Game 6 goes Monday at 8:00 p.m. ET at the Staples Center in Los Angeles. With the Kings up 3-2, they will have yet another opportunity to hoist the cup, while the Devils will look to force a seventh and deciding game.
Game 5 was the first road loss of the playoffs for the Kings, who are now 10-1 away from the Staples Center. It was also the first time in the 2012 playoffs that the Kings have lost back-to-back games.
With that in mind, it still isn’t time to push the panic button.
While the Kings haven’t come up with their best performances in the last two games, they certainly haven’t played all that badly.
It may be cliché, but hockey is a game of bounces and inches. One mistake by Quick and a few scoring opportunities that struck iron proved to be the difference as the Kings lost Game 5, despite having sustained pressure in the Devils' zone. In fact, the Kings outshot the Devils 26-19, but Brodeur had the answer time and time again.
If the Kings had gone up 3-0 in the series by blowing out the Devils, then there would be reason to question their two-game slide. However, like the last two games, Games 1 and 2 of the series were close, with the Kings winning both games 2-1 in overtime.
The Devils are a formidable opponent, and no one should have expected them to roll over after going down 3-0. Even though the Kings have been dominant in the playoffs, it’s still a tough task to win the Stanley Cup in less than six games. Eight of the last 10 finals series have been decided in six or seven games.

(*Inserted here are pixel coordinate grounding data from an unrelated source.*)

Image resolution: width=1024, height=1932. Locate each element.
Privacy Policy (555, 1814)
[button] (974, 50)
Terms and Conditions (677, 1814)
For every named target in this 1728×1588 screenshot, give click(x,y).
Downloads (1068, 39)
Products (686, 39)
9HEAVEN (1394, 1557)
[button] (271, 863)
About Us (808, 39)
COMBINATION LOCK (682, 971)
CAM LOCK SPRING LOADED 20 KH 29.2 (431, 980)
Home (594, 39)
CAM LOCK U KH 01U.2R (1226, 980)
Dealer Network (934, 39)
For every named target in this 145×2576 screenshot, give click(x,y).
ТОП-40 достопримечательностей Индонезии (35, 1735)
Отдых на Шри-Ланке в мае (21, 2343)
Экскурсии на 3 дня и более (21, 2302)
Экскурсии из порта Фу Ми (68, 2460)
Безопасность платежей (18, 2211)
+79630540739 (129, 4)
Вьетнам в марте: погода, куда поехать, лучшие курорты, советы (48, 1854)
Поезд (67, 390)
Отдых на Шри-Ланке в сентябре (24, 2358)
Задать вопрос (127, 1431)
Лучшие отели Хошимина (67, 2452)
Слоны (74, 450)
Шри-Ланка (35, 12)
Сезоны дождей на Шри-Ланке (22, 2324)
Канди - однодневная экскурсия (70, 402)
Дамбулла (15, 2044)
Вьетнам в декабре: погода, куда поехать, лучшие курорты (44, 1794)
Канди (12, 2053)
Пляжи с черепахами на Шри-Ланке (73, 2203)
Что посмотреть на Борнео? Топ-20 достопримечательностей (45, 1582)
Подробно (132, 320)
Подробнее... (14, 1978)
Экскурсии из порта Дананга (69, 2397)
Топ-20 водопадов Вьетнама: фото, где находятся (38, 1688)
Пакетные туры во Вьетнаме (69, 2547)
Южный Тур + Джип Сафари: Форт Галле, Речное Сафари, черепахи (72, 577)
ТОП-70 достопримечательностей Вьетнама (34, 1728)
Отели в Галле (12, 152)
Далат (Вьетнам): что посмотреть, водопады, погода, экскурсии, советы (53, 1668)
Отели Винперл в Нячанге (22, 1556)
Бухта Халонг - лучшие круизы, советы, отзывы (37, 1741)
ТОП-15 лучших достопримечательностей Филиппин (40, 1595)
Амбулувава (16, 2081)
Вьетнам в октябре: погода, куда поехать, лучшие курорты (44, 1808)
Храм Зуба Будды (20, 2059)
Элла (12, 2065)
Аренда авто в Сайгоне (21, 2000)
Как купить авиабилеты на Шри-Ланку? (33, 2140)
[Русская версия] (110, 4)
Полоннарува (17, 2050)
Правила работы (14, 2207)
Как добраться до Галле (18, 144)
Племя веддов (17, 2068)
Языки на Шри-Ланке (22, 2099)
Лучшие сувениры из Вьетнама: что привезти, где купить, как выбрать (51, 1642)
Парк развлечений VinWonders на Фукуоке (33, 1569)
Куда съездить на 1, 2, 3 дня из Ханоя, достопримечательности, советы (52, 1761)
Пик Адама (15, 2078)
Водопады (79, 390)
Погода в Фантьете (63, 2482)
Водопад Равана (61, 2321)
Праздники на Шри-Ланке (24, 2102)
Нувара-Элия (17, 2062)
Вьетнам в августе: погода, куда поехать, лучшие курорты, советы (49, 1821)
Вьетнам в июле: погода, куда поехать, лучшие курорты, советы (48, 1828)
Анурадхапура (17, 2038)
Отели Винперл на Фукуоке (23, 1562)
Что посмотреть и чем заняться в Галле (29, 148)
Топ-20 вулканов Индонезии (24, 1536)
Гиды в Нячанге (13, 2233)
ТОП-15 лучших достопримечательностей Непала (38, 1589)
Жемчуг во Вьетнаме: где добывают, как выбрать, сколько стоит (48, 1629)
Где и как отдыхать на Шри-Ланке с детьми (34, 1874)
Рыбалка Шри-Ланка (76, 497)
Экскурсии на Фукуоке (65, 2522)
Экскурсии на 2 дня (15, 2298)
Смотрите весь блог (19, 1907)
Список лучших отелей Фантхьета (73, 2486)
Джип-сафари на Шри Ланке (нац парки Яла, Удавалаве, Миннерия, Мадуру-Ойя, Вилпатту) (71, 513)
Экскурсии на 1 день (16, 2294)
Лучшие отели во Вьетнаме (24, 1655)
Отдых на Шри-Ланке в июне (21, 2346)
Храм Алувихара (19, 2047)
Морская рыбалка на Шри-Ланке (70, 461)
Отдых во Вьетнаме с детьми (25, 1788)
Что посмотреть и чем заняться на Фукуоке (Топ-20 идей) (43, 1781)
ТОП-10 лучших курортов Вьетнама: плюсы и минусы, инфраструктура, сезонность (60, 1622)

There is no reason the Kings can’t prevail on Monday and take the cup for the first time in team history.
Nothing has changed for the Kings in the series, besides improving their lineup by adding Simon Gagne. They have played consistently defensively, allowing more than two goals only once, on an empty-net marker by Kovalchuk in Game 4.
Their forwards need to continue to get pucks to the net and screen Brodeur. If they're able to get bodies in front of the net and create chances off rebounds, they're more likely to be successful, as they were in Game 3.
The Kings still hold the advantage heading home. A 3-2 series lead in the final is a good spot to be in, regardless of how you got there. There is no reason for fans to worry, until their team is facing elimination.
Which is why, if the Kings lose Game 6, it might be time to sound the alarms. One has to assume that future Hall of Famer Martin Brodeur would stand on his head at home in Game 7 of the Stanley Cup Finals.
Expect the Kings to come out strong in Game 6, score the first goal and win Lord Stanley's Cup for the first time.